◆ **Dataset records**
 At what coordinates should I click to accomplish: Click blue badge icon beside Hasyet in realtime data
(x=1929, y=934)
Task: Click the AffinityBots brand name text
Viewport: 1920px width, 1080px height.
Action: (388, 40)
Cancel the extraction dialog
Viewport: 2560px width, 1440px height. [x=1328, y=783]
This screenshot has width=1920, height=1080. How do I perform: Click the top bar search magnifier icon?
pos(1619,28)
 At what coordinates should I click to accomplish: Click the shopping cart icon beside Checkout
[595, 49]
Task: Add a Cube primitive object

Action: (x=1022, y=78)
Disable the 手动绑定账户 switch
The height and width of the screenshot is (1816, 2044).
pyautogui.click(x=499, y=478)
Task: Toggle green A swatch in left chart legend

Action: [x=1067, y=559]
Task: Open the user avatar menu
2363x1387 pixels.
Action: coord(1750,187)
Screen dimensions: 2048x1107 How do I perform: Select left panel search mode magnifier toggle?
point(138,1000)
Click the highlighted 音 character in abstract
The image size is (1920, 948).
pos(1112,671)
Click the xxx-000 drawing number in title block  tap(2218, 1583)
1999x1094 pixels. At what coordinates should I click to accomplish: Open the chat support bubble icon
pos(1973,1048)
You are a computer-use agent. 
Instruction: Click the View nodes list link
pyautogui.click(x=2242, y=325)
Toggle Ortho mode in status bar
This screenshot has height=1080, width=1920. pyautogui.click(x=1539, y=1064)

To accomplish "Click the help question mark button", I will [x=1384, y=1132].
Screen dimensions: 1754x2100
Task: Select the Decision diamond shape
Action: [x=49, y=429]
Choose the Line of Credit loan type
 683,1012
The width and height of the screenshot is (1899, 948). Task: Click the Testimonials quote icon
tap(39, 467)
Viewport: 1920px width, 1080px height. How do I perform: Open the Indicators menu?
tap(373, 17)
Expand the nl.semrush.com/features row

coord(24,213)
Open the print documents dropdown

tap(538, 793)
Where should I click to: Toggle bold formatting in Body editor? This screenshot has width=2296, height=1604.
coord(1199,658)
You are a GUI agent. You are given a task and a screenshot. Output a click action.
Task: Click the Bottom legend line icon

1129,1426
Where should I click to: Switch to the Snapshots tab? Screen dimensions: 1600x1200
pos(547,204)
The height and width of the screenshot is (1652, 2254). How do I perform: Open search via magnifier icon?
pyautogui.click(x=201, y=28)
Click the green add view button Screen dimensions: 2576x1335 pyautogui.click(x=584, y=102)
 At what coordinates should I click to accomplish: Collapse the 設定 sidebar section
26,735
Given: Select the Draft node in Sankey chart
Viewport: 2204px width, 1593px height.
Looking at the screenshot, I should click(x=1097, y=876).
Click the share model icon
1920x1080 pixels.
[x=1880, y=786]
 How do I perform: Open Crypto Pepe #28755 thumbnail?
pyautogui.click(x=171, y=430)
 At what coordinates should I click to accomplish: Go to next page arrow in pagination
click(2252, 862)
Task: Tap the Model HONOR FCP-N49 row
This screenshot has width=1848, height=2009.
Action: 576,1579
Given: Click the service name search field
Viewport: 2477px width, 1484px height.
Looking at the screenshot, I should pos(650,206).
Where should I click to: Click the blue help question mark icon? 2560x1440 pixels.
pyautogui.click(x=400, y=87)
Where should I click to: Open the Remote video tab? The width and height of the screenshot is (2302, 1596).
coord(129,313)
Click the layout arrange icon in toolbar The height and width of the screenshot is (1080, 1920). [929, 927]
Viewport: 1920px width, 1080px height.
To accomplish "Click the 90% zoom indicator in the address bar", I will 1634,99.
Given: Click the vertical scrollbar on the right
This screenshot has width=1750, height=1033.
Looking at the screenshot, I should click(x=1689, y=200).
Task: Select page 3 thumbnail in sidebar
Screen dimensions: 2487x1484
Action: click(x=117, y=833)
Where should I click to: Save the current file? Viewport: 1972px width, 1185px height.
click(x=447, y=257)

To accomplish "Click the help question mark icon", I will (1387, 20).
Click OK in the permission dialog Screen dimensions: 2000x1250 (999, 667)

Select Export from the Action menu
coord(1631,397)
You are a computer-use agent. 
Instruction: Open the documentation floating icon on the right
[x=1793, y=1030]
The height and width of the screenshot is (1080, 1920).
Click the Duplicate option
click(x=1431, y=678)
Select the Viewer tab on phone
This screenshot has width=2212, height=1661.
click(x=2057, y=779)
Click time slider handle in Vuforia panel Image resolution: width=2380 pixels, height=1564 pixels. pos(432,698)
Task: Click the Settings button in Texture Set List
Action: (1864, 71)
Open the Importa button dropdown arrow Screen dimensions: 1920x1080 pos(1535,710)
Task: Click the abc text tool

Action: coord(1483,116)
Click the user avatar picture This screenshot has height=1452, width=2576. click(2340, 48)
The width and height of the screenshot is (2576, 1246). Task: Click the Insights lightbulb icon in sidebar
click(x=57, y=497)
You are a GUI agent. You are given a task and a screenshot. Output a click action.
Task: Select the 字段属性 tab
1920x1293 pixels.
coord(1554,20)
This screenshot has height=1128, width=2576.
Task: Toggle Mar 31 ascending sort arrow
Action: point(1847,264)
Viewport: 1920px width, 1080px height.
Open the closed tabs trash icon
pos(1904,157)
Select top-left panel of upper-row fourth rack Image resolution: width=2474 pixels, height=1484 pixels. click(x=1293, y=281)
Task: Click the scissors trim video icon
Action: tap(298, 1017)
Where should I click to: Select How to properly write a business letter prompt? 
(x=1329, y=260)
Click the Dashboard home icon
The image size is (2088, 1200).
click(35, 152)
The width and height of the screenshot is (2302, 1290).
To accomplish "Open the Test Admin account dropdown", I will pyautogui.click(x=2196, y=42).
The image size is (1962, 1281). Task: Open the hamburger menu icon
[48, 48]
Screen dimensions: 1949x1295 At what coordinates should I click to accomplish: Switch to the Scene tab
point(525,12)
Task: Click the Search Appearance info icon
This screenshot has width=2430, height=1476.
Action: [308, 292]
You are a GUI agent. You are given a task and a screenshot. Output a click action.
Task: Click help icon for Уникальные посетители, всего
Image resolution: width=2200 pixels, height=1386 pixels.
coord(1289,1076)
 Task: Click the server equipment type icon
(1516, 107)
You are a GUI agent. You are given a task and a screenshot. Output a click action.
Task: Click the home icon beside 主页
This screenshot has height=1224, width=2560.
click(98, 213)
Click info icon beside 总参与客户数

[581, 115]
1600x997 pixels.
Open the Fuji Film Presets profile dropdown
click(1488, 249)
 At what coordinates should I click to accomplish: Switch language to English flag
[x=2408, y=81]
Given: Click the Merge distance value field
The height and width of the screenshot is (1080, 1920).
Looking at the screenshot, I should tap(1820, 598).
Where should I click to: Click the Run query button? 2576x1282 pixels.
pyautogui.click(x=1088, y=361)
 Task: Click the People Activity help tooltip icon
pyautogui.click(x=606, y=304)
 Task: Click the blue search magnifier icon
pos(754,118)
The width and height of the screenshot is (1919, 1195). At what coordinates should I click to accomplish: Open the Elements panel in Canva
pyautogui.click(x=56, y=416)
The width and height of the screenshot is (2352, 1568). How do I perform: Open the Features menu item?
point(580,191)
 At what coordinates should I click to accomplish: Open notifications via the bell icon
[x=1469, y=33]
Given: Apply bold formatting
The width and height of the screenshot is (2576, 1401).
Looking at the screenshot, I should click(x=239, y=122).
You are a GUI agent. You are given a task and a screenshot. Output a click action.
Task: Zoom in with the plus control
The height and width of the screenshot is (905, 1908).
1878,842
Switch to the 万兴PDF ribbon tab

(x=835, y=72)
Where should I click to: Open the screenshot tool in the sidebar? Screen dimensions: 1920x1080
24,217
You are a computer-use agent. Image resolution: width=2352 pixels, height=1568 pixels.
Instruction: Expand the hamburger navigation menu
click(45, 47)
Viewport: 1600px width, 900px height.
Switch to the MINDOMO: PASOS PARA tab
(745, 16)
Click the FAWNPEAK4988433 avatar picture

◆ **Exercise instructions**
Within the material above, show every line that includes "user".

◆ **The answer**
Task: Open the user avatar menu
Click the user avatar picture This screenshot has height=1452, width=2576. click(2340, 48)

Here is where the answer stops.